SingStar Pop Vol. 2 features a variety of modes including singing solo or duet. You can sing freestyle where you don’t have to worry about scores or getting the right pitch. For those competitive singers out there you can sing in battle mode where you go head to head against another opponent. The one who sings the song better and scores more points wins the game. Finally you can play with up to eight players and organize players in a Party Mode. This mode features games such as Pass the Mic (game based on rounds where you are presented with different singing challenges) and other customizable team games.
Another item I would like to comment on which I continually find disappointing is the fact there is no single player mode similar to what we have seen with Rock Band and Guitar Hero. Granted, SingStar and these guitar/band based games are distinctly different. I did like the fact I could play any of the 30 songs right for the get go, however a single player story mode or some sort of mode featuring some unlockable content would have given me some good reason to play on my own, try to get better at it, and sing all the 30 songs.

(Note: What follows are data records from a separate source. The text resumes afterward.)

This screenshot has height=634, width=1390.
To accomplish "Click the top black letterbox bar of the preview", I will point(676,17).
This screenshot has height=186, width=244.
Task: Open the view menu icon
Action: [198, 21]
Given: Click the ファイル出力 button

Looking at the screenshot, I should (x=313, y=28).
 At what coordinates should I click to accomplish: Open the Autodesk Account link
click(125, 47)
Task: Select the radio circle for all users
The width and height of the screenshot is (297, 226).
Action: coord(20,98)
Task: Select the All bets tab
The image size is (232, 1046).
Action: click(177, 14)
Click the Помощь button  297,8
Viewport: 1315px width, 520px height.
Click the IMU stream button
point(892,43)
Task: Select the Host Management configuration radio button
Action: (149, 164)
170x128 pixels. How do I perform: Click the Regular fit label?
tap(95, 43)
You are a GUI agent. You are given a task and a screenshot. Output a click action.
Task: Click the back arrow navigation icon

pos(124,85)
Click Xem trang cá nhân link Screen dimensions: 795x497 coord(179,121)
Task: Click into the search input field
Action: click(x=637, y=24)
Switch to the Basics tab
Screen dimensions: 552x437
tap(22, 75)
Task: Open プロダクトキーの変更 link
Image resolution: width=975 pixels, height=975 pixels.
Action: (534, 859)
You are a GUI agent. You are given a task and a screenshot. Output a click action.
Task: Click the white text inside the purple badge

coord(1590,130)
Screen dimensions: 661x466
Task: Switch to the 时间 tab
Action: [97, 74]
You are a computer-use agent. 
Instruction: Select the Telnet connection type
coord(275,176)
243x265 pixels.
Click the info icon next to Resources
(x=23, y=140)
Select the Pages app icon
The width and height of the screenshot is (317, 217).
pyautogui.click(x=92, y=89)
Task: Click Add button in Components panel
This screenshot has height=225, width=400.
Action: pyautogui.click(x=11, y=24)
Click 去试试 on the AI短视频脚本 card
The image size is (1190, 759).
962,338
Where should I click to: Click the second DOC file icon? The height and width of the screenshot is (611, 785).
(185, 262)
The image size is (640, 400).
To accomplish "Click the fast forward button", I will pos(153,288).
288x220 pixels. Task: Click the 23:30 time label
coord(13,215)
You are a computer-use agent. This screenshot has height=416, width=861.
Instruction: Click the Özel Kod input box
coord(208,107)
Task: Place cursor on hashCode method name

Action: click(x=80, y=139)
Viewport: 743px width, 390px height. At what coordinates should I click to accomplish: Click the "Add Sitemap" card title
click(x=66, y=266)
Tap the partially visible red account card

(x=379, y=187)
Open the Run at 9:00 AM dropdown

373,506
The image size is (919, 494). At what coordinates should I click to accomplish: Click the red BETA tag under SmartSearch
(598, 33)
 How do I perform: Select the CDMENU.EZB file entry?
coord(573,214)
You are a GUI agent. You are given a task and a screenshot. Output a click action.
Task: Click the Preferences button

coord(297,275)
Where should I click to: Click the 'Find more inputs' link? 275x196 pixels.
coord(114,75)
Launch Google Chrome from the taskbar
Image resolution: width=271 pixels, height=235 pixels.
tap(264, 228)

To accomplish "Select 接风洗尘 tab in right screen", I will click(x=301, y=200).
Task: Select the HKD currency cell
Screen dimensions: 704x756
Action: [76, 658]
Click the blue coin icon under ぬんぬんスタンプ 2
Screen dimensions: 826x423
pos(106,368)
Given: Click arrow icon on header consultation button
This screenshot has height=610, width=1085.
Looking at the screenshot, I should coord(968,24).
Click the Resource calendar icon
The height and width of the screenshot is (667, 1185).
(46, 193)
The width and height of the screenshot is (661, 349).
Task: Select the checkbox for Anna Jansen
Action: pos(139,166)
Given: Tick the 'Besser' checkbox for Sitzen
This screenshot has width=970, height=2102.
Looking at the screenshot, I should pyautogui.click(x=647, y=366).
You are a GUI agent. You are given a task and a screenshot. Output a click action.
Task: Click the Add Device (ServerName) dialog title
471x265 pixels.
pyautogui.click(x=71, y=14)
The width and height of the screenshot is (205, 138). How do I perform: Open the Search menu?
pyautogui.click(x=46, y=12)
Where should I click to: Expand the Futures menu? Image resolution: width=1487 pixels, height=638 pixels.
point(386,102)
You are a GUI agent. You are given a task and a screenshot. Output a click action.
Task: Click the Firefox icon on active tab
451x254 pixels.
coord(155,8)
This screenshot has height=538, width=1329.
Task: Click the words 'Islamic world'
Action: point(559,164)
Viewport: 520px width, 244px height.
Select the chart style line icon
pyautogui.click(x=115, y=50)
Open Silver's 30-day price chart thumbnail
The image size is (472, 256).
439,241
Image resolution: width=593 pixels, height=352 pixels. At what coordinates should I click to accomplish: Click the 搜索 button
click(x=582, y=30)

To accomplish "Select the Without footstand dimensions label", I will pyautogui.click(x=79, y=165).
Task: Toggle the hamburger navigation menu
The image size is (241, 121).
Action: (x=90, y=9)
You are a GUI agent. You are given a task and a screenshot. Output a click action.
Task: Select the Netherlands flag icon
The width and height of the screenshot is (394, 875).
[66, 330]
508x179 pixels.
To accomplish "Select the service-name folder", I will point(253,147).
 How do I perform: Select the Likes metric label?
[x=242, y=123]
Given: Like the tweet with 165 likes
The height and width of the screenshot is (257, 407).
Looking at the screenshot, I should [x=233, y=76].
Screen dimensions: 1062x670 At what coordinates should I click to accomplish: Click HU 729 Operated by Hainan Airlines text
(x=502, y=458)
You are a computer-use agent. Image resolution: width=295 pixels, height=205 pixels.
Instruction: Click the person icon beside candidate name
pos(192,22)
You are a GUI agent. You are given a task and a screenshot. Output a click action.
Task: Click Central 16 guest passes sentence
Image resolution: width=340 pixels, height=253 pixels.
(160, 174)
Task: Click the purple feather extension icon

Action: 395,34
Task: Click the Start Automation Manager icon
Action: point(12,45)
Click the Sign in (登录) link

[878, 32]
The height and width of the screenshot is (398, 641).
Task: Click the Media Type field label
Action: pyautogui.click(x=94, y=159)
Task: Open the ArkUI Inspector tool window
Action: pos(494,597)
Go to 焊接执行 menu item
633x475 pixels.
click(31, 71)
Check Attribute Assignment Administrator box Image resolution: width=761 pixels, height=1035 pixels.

With Rock Band 2 recently released and Guitar Hero: World Tour on the way, gamers have watched titles in the music genre continually make strides. Unfortunately, we are not seeing any major advances with the SingStar franchise. If we don’t see some drastic improvements soon, SingStar may quickly go by the way side in favour of games which offer more music and more variety. SingStar Pop Vol. 2 is a decent game but the franchise is in need of an overhaul real soon.